Jin, L., E. Williams, K. Szramek, L. M. Walter, and S. K. Hamilton. 2008. Silicate and carbonate mineral weathering in soil profiles developed on pleistocene glacial drift (Michigan, USA): Mass balances based on soil water geochemistry. Geochemica et Cosmochimica Acta 72:1027-1042.

Citable PDF link: https://lter.kbs.msu.edu/pub/2254

Geochemistry of soil, soil water, and soil gas was characterized in representative soil profiles of three Michigan watersheds. Because of differences in source regions, parent materials in the Upper Peninsula of Michigan (the Tahquamenon watershed) contain only silicates, while those in the Lower Peninsula (the Cheboygan and the Huron watersheds) have significant mixtures of silicate and carbonate minerals. These differences in soil mineralogy and climate conditions permit us to examine controls on carbonate and silicate mineral weathering rates and to better define the importance of silicate versus carbonate dissolution in the early stage of soil–water cation acquisition.

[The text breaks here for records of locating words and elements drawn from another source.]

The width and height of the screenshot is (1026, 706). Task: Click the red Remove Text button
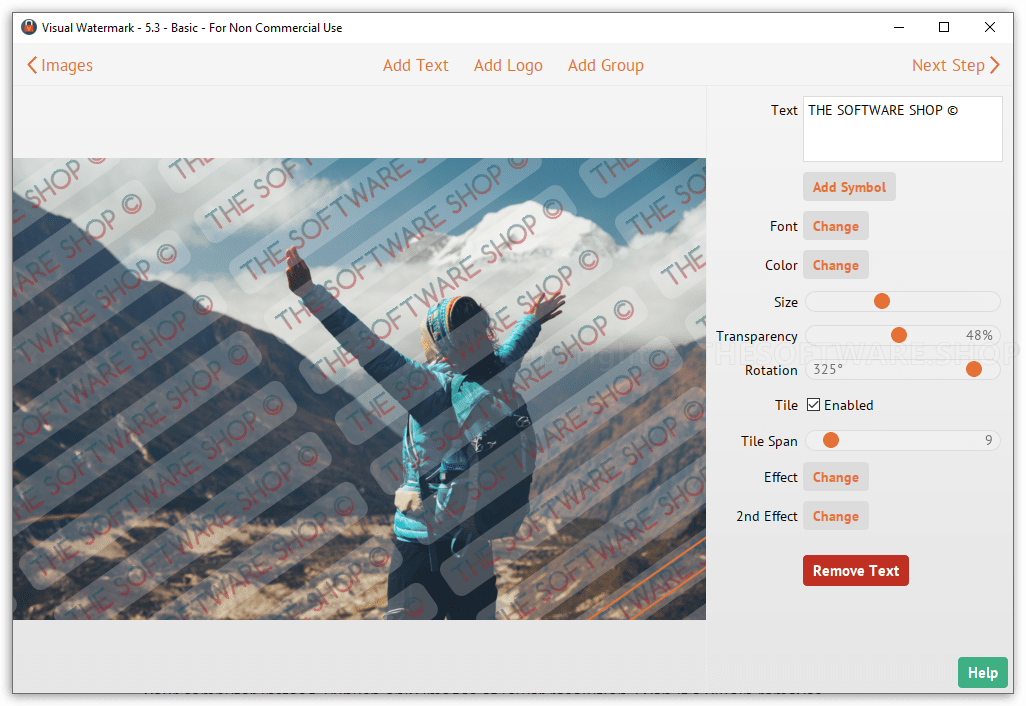pos(855,571)
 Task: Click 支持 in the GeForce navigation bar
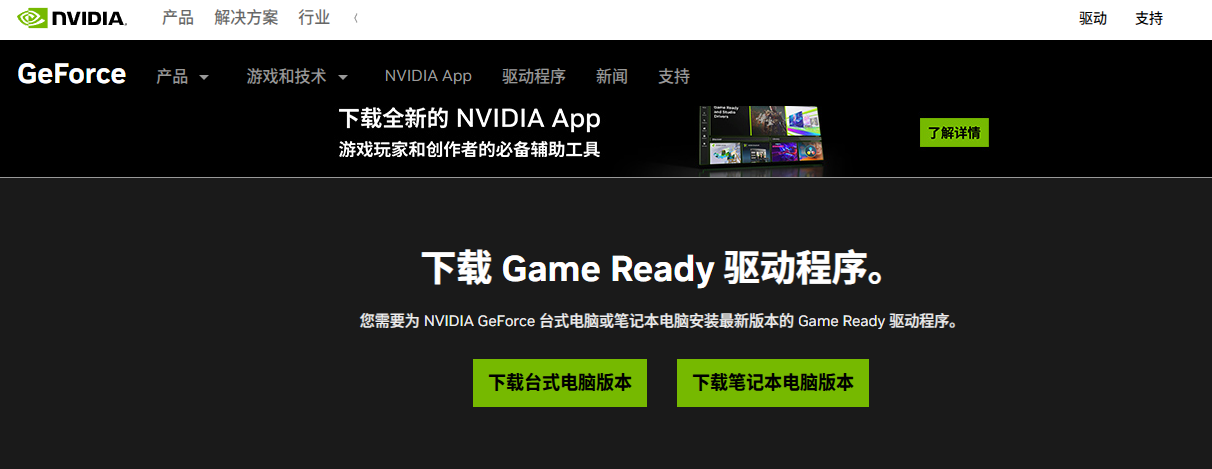coord(674,76)
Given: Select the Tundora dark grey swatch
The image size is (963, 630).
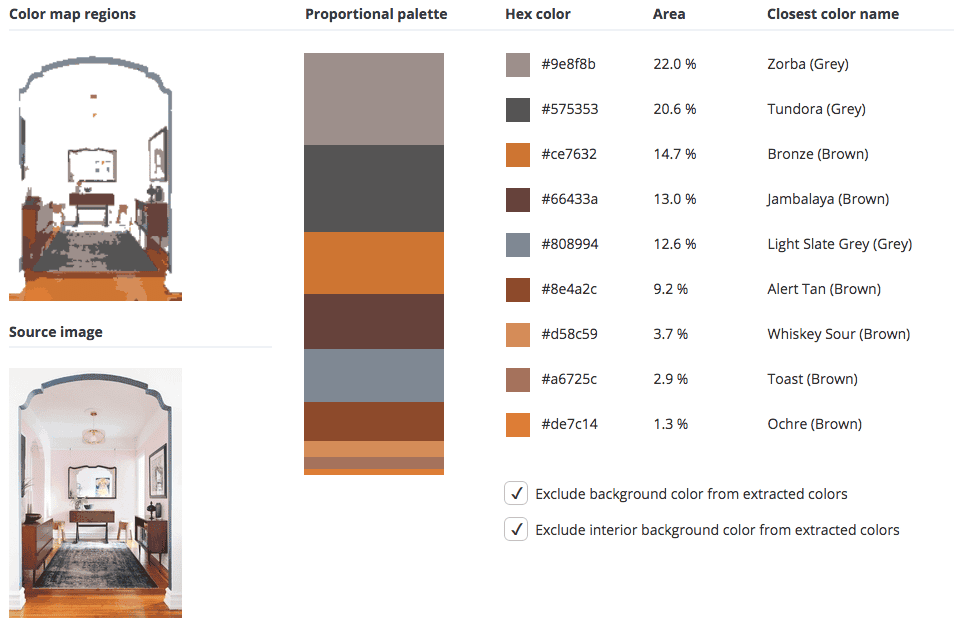Looking at the screenshot, I should click(x=517, y=110).
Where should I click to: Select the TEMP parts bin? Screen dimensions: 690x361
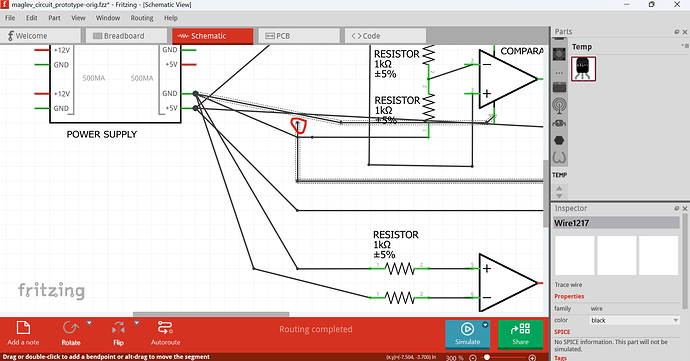[559, 175]
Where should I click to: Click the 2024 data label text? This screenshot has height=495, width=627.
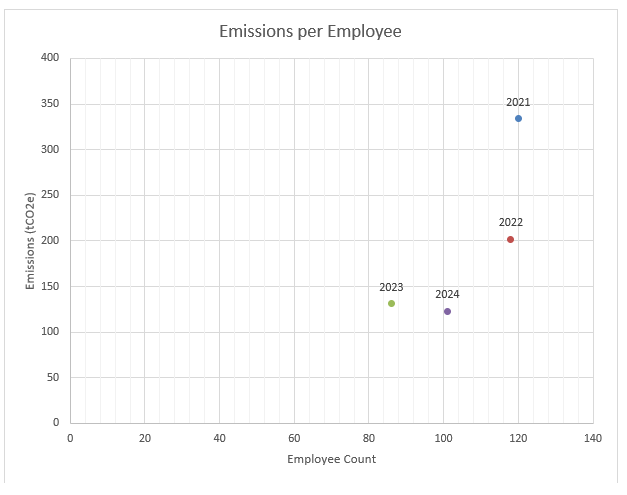coord(447,295)
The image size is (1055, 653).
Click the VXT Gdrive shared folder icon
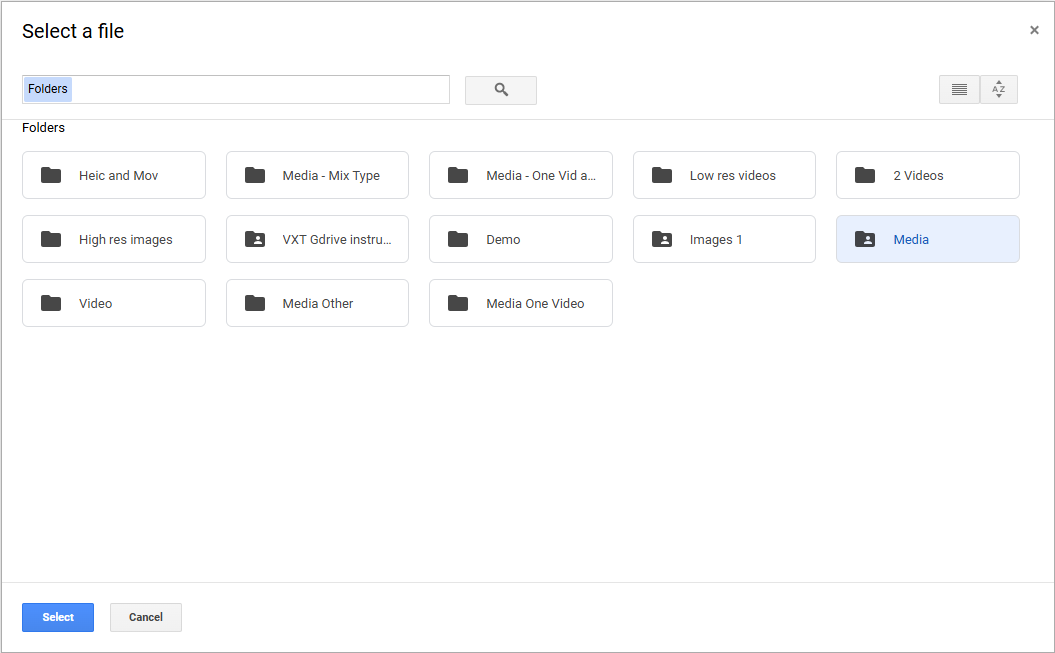255,240
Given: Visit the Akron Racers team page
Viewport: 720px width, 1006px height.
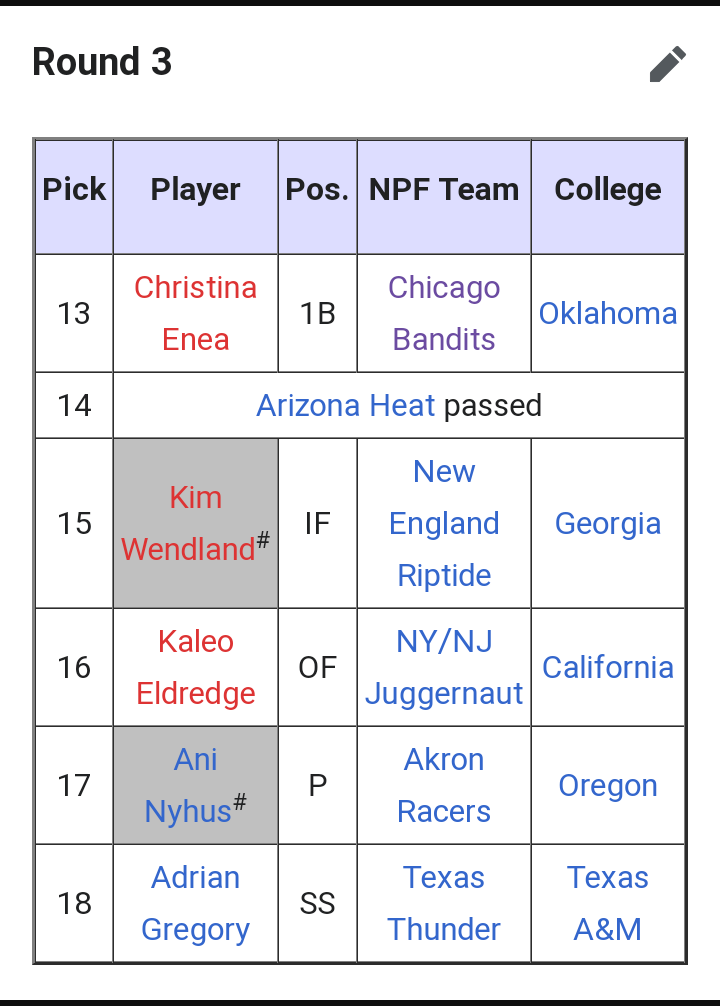Looking at the screenshot, I should coord(444,785).
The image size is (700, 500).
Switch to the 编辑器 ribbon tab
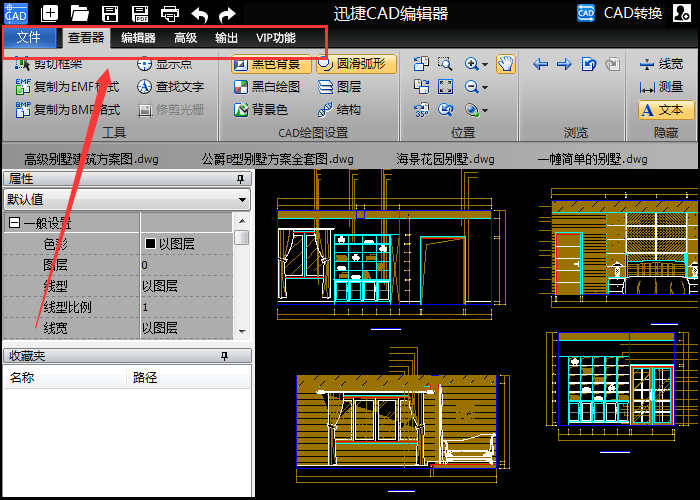click(138, 38)
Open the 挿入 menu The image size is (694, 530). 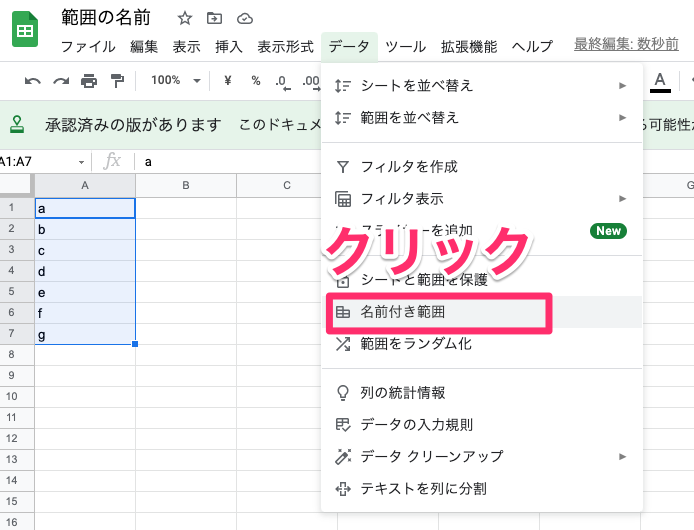pyautogui.click(x=228, y=47)
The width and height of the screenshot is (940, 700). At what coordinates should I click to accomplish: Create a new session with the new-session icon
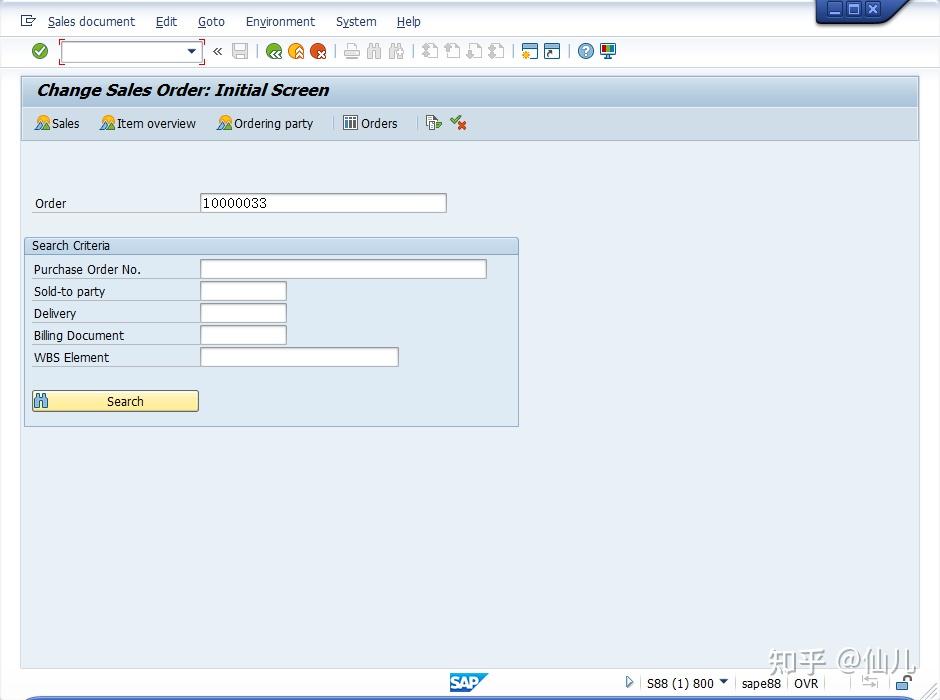(528, 51)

Soil waters of the Tahquamenon watershed are the most dilute; solutes reflect amphibole and plagioclase dissolution along with significant contributions from atmospheric precipitation sources. Soil waters in the Cheboygan and the Huron watersheds begin their evolution as relatively dilute solutions dominated by silicate weathering in shallow carbonate-free soil horizons. Here, silicate dissolution is rapid and reaction rates dominantly are controlled by mineral abundances. In the deeper soil horizons, silicate dissolution slows down and soil–water chemistry is dominated by calcite and dolomite weathering, where solutions reach equilibrium with carbonate minerals within the soil profile. Thus, carbonate weathering intensities are dominantly controlled by annual precipitation, temperature and soil pCO2. Results of a conceptual model support these field observations, implying that dolomite and calcite are dissolving at a similar rate, and further dissolution of more soluble dolomite after calcite equilibrium produces higher dissolved inorganic carbon concentrations and a Mg2+/Ca2+ ratio of 0.4.

Mass balance calculations show that overall, silicate minerals and atmospheric inputs generally contribute <10% of Ca2+ and Mg2+ in natural waters. Dolomite dissolution appears to be a major process, rivaling calcite dissolution as a control on divalent cation and inorganic carbon contents of soil waters. Furthermore, the fraction of Mg2+ derived from silicate mineral weathering is much smaller than most of the values previously estimated from riverine chemistry.